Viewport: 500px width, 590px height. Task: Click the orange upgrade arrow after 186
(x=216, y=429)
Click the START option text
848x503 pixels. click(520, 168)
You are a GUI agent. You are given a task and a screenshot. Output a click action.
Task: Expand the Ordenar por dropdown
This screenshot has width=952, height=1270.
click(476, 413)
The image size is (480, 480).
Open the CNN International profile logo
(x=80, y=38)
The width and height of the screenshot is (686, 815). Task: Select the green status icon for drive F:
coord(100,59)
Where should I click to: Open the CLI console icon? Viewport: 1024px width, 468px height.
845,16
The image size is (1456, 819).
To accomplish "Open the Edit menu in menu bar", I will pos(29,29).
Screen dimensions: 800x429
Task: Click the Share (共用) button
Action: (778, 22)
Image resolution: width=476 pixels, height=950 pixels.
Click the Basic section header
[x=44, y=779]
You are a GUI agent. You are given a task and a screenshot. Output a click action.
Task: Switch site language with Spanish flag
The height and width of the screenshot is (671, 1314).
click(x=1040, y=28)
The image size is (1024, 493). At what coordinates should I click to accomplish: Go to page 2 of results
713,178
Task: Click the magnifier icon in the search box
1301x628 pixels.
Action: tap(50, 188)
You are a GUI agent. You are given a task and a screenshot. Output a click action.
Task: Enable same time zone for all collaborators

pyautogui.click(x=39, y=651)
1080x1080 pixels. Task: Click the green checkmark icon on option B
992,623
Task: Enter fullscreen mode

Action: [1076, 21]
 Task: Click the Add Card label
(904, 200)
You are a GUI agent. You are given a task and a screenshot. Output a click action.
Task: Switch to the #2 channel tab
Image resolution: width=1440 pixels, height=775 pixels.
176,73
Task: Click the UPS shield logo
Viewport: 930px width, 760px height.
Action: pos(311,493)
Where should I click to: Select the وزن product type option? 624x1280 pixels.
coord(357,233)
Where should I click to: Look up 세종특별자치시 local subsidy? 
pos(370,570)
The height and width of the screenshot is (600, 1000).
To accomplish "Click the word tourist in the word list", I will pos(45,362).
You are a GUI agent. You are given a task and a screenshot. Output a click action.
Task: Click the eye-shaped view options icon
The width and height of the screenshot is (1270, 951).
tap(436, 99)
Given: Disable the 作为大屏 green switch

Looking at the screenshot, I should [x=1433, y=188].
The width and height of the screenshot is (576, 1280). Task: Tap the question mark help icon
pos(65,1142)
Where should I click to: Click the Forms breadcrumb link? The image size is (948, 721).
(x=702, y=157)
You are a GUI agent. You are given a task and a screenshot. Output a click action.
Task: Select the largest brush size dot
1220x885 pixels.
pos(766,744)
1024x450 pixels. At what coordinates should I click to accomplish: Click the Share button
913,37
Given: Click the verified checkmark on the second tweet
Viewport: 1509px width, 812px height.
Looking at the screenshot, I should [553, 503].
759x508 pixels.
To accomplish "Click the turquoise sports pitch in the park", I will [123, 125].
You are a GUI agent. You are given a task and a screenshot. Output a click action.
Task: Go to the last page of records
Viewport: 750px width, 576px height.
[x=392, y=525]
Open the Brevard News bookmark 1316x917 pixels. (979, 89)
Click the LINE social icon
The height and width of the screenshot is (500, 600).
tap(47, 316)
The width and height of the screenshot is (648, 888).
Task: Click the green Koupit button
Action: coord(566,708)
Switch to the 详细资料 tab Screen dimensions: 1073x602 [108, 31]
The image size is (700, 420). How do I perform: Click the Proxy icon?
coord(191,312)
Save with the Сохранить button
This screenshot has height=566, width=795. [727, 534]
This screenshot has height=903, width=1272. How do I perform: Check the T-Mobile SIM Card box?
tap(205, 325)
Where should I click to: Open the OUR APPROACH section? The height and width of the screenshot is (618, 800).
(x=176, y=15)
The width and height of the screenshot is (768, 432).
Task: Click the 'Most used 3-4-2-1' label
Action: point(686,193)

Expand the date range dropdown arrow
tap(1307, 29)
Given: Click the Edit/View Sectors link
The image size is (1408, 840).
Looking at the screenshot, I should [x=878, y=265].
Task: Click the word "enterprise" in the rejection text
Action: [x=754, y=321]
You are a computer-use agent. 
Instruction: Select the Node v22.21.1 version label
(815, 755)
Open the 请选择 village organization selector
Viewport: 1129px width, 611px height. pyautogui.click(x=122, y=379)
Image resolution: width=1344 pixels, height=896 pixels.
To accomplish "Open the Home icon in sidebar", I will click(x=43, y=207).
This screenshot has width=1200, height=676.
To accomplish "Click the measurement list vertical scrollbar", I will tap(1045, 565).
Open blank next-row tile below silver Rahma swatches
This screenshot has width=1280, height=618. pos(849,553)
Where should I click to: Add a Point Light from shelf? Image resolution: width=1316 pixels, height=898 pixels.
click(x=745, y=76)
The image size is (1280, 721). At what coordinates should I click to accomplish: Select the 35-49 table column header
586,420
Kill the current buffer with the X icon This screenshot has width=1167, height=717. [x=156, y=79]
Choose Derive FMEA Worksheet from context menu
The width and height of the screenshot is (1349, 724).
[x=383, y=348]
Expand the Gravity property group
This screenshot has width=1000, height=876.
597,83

= = =

• Problem to solve
Each line from the one containing "Kill the current" through the last line of the entries is to be copied exactly, with no other lines added.

• Result of this task
Kill the current buffer with the X icon This screenshot has width=1167, height=717. [x=156, y=79]
Choose Derive FMEA Worksheet from context menu
The width and height of the screenshot is (1349, 724).
[x=383, y=348]
Expand the Gravity property group
This screenshot has width=1000, height=876.
597,83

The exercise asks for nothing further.